### AVAILABLE RECORDS
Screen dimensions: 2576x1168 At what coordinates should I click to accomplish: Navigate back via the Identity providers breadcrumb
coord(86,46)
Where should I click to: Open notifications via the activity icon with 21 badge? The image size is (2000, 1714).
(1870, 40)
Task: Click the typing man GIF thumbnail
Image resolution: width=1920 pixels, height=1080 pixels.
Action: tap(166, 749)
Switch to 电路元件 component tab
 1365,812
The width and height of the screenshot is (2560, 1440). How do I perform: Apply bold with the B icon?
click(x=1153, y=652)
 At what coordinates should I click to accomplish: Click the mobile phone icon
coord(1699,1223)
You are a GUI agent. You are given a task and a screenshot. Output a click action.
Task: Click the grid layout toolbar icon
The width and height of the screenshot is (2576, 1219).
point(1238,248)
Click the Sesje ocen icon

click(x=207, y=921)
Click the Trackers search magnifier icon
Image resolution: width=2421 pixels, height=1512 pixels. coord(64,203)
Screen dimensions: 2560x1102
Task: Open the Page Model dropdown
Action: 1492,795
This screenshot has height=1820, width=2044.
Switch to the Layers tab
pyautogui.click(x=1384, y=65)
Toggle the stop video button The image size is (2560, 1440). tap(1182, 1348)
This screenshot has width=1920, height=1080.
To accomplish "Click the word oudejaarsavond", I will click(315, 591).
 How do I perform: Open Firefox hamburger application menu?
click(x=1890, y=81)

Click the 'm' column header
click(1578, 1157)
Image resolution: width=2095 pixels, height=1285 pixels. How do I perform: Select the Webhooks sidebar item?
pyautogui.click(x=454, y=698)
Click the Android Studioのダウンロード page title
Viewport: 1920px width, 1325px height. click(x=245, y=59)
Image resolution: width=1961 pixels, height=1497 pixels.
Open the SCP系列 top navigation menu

### TASK PROMPT
Copy the material above exactly. Include every line.

### TASK ANSWER
Screen dimensions: 2576x1168 At what coordinates should I click to accomplish: Navigate back via the Identity providers breadcrumb
coord(86,46)
Where should I click to: Open notifications via the activity icon with 21 badge? The image size is (2000, 1714).
(1870, 40)
Task: Click the typing man GIF thumbnail
Image resolution: width=1920 pixels, height=1080 pixels.
Action: tap(166, 749)
Switch to 电路元件 component tab
 1365,812
The width and height of the screenshot is (2560, 1440). How do I perform: Apply bold with the B icon?
click(x=1153, y=652)
 At what coordinates should I click to accomplish: Click the mobile phone icon
coord(1699,1223)
You are a GUI agent. You are given a task and a screenshot. Output a click action.
Task: Click the grid layout toolbar icon
The width and height of the screenshot is (2576, 1219).
point(1238,248)
Click the Sesje ocen icon

click(x=207, y=921)
Click the Trackers search magnifier icon
Image resolution: width=2421 pixels, height=1512 pixels. coord(64,203)
Screen dimensions: 2560x1102
Task: Open the Page Model dropdown
Action: 1492,795
This screenshot has height=1820, width=2044.
Switch to the Layers tab
pyautogui.click(x=1384, y=65)
Toggle the stop video button The image size is (2560, 1440). tap(1182, 1348)
This screenshot has width=1920, height=1080.
To accomplish "Click the word oudejaarsavond", I will click(315, 591).
 How do I perform: Open Firefox hamburger application menu?
click(x=1890, y=81)

Click the 'm' column header
click(1578, 1157)
Image resolution: width=2095 pixels, height=1285 pixels. How do I perform: Select the Webhooks sidebar item?
pyautogui.click(x=454, y=698)
Click the Android Studioのダウンロード page title
Viewport: 1920px width, 1325px height. click(x=245, y=59)
Image resolution: width=1961 pixels, height=1497 pixels.
Open the SCP系列 top navigation menu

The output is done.